December 2, 2013
This time of year always seems to go by the fastest. Once the clocks are set back and the holidays are here, our daily activities pick up the pace as if we just moved to New York City. A friendly reminder for those over age 70 1/2 , or beneficiaries that have inherited IRAs: don't forget to take your Required Minimum Distribution (RMD). If you neglect to do so before December 31, our good friends at the IRS will penalize you with a 50% tax on the amount that was to be withdrawn. Plans subject to RMDs include all types of qualified plans, such as Traditional IRAs, 401(k)s, 403(b)s, SEPs, and Simple IRAs.
Not sure what your RMD is? Consider using a calculator. You'll need your account balance at of the end of the previous year, as well as your age at year-end.
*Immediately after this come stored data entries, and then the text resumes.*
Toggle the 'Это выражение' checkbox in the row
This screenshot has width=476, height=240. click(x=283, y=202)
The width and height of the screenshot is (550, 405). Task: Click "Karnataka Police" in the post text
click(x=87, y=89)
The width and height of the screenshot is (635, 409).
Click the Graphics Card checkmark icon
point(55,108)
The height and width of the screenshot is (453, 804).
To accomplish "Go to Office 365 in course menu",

Whether you use the money for everyday expenses, property taxes, or for contributions to your favorite charity, make sure you have taken your full distribution by the end of the year. Buy that new car, create a 529 plan for your grandkids, do whatever you want, just make sure you have taken the proper steps to avoid an unnecessary tax from the IRS.
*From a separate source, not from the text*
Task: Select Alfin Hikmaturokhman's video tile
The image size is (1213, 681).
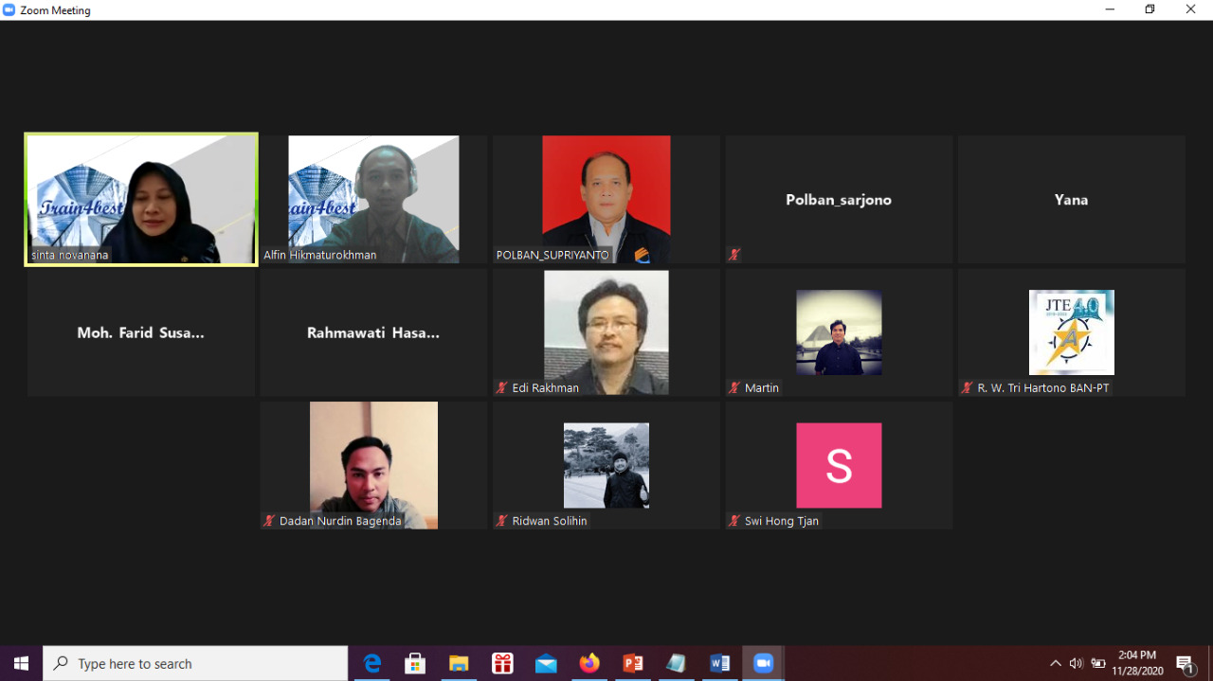Action: (373, 199)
Continuously taking a distribution from your retirement savings can be scary if you have to draw down your principal each time. Speak with a financial professional to learn how to develop a consistent stream of income, so when it comes time to take your distribution, you can take it from the cash generated without having to dip into your invested principal.
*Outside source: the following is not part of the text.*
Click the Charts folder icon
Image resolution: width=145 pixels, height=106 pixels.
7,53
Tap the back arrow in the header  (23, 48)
Ethan Wade, Financial Advisor
(This article contains the current opinions of the author but not necessarily those of Brighton Securities Corp. The author's opinions are subject to change without notice. This blog post is for informational purposes only. Forecasts, estimates, and certain information contained herein should not be considered as investment advice or a recommendation of any particular security, strategy or investment product. References to specific securities and their issuers are for illustrative purposes only and are not intended and should not be interpreted as recommendations to purchase or sell such securities).